UN SAUVETAGE PEU APPRÉCIÉ

Bony tenait la chienne quand Ray revint avec le fil de fer.

— Je ne m’en servirai qu’en dernier recours, Ray. Vous croyez que nous pourrions redresser cette branche pour faire tomber les chiots ?

— On peut toujours essayer, ça va pas nous tuer.

— Impossible de libérer cette dame, et nous n’avons rien d’autre que ce fil pour l’attacher. Tenez-la bien.

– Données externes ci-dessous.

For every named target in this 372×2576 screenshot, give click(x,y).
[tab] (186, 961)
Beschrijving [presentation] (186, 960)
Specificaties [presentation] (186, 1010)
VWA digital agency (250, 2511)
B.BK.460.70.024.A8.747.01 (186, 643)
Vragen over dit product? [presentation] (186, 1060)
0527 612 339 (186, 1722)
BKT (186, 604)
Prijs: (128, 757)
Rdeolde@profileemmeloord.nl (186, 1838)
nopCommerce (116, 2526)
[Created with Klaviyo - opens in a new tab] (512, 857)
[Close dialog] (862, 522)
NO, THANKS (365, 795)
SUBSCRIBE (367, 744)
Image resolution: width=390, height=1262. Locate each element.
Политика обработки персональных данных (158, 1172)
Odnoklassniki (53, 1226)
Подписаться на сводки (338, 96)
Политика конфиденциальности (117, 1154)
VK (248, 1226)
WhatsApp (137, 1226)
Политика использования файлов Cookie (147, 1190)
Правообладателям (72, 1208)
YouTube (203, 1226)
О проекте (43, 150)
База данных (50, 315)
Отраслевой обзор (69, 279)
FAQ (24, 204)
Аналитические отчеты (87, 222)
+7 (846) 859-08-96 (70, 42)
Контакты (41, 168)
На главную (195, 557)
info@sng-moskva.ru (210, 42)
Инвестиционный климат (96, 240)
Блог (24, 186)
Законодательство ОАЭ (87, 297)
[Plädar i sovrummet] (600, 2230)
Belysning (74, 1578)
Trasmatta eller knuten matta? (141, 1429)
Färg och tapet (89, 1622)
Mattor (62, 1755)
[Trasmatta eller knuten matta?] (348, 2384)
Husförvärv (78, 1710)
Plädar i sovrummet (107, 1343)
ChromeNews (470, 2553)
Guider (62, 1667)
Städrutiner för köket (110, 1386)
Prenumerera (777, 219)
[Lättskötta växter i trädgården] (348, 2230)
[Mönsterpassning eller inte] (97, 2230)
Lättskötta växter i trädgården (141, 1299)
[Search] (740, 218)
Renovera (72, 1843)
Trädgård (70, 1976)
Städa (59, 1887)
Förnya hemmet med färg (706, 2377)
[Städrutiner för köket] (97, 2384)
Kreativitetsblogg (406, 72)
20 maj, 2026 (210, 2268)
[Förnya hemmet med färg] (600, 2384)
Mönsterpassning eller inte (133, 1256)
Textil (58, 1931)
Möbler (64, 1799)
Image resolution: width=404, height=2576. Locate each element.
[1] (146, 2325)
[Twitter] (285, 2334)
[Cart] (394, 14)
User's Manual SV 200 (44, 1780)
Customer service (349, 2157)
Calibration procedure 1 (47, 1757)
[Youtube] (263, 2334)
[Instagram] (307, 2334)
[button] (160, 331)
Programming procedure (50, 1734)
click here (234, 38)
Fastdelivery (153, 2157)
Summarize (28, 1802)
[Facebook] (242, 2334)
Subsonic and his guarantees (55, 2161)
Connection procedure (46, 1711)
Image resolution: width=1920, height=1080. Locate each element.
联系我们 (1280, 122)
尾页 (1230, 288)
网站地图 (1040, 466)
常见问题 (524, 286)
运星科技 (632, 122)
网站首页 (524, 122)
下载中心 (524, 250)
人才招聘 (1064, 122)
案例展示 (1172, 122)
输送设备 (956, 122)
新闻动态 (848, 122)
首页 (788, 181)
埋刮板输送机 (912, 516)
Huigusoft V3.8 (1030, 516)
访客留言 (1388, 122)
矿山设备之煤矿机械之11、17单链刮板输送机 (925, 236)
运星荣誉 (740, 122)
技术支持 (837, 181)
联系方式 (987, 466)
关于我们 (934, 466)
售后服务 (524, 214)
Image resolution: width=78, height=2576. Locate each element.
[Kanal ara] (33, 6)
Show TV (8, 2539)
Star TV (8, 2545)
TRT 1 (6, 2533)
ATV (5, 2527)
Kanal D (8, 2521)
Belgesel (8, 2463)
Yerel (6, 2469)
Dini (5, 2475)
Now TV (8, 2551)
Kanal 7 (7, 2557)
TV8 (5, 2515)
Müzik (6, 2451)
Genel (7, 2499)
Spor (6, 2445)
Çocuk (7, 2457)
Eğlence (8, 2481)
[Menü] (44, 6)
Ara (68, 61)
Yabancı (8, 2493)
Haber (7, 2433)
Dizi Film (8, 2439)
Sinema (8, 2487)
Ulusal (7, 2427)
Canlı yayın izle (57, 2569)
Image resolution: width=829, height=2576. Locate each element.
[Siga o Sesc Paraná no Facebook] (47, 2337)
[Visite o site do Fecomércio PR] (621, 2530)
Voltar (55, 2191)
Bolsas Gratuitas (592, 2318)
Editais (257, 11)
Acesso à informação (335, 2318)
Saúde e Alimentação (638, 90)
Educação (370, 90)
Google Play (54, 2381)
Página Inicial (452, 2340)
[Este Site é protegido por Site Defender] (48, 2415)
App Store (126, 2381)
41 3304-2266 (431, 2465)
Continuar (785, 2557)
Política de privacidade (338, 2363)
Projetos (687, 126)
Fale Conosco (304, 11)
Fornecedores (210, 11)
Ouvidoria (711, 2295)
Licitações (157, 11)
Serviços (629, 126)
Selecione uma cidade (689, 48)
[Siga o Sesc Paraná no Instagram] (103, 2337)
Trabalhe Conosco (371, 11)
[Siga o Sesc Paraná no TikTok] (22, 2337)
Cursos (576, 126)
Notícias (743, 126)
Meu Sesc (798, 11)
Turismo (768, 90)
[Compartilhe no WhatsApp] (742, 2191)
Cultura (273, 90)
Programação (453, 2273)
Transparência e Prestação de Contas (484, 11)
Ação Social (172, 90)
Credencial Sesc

Si l’animal avait porté un collier, la tâche aurait été plus aisée. Le fil de fer était vieux mais encore raide. Finalement, Bony réussit à faire un nœud solide et la chienne fut attachée à un tronc.

Leurs efforts pour redresser la branche se révélèrent vains. Ils durent fumer une cigarette avant de mettre la phase finale de leur plan à exécution.

— Bon, la gentillesse passe par la cruauté, comme a dû dire plus d’une fois votre arrière-arrière-grand-mère, déclara Bony. Toute la zone du coude va être inondée avant demain. Tenez bien la chienne parce que les chiots vont hurler.

— Je comprends maintenant votre tactique, Bony. Oui, elle va se débattre, c’est sûr.

La chienne fut détachée. Bony redressa le fil et choisit l’extrémité la plus déchiquetée. Il s’étendit par terre de tout son long, inséra le fil dans la branche creuse et l’agita doucement. Il entendait les petits à l’intérieur et, quand l’un d’eux cria de surprise, il le toucha et tourna lentement le fil. L’extrémité déchiquetée se prit dans les poils et, au moment où le chiot protestait énergiquement, Bony put l’extraire du trou. Ses yeux n’étaient pas encore ouverts.

Entre-temps, la mère était devenue forcenée. Elle se calma un peu quand il lui apporta le petit. La seconde tentative ne réussit pas aussi rapidement et souleva de vigoureuses protestations. Le troisième et le quatrième chiot s’époumonèrent quand on les sortit. Le numéro cinq parut jouer à cache-cache avec le fil et il fallut une demi-heure de tâtonnements pour le capturer.

— Je n’entends plus rien tant j’ai mal aux oreilles, dit Bony. Il y a des blessés ?

— L’un a un morceau de peau arraché et deux sont un peu égratignés. C’est un stratagème ingénieux.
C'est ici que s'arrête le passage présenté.